• [Directions]: With the pictures left out, reproduce exactly the lines running from the line with "Viewport: 1456px width, 819px height." to the last line of the material below.
-- Opening Marker --
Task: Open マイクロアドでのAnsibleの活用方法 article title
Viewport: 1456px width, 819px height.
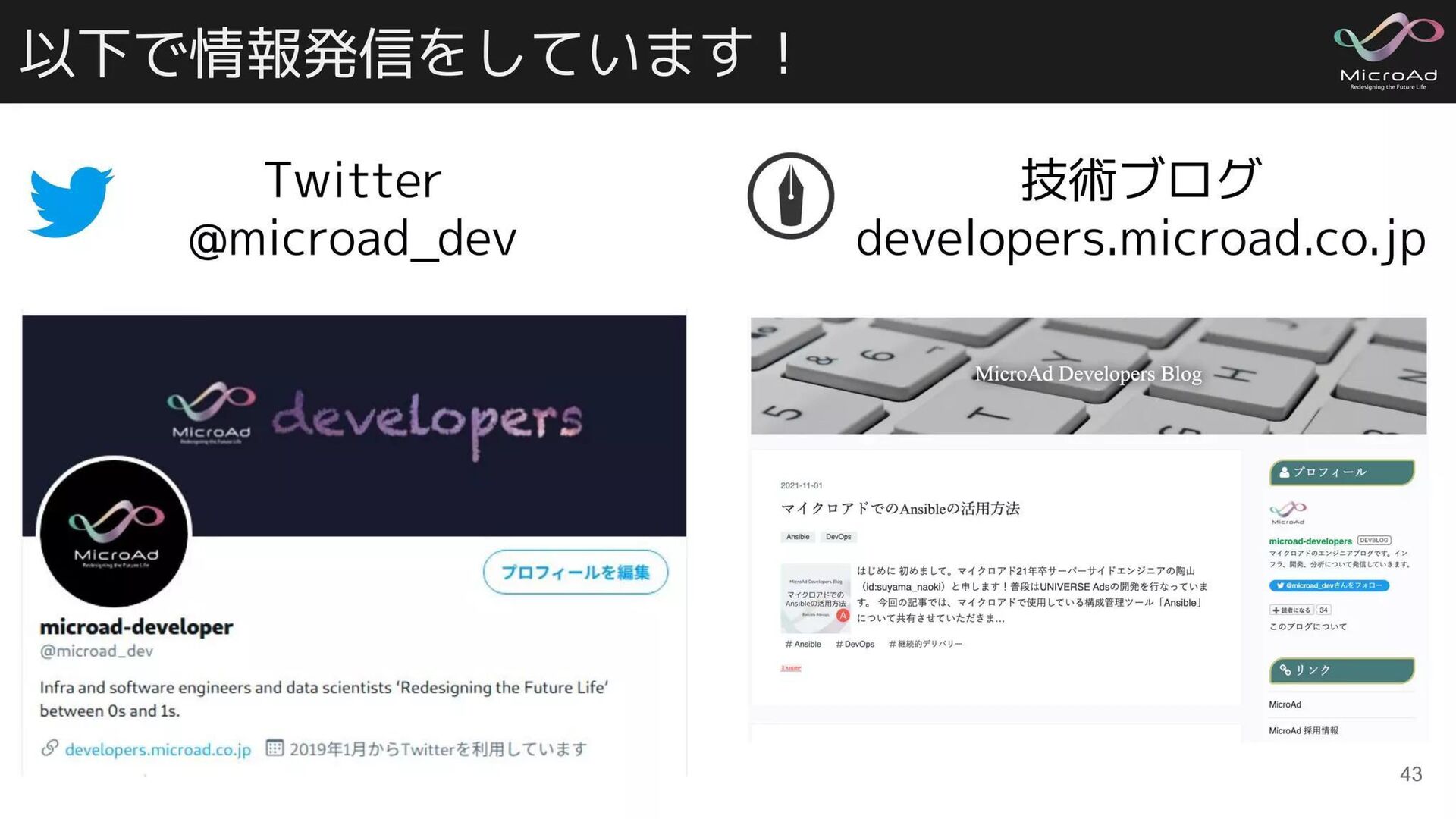Action: tap(900, 509)
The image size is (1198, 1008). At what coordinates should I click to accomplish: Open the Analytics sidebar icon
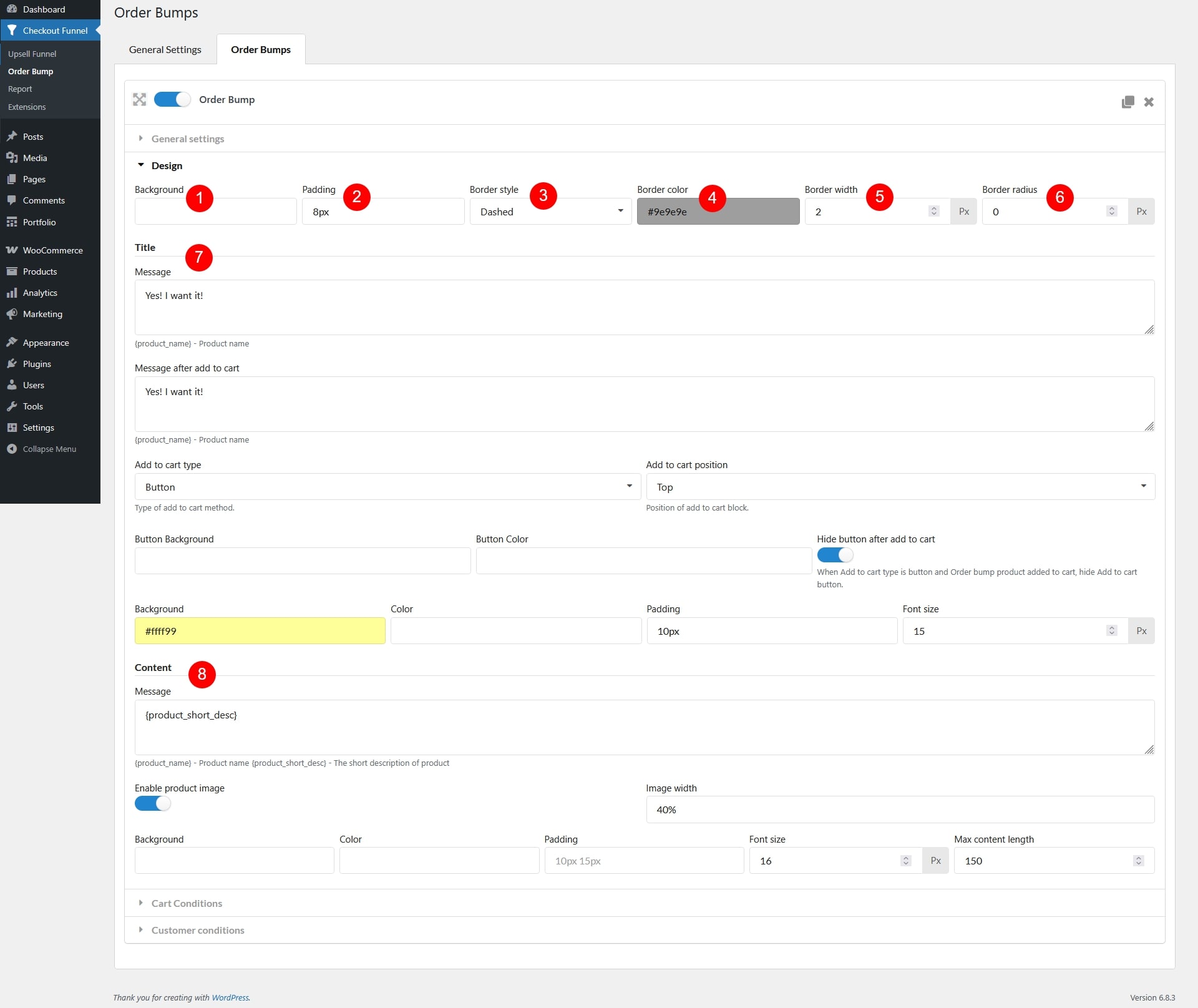click(x=12, y=293)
-- Closing Marker --
• [Solution to this task]:
Viewport: 1456px width, 819px height.
Action: tap(900, 509)
The image size is (1198, 1008). At what coordinates should I click to accomplish: Open the Analytics sidebar icon
click(x=12, y=293)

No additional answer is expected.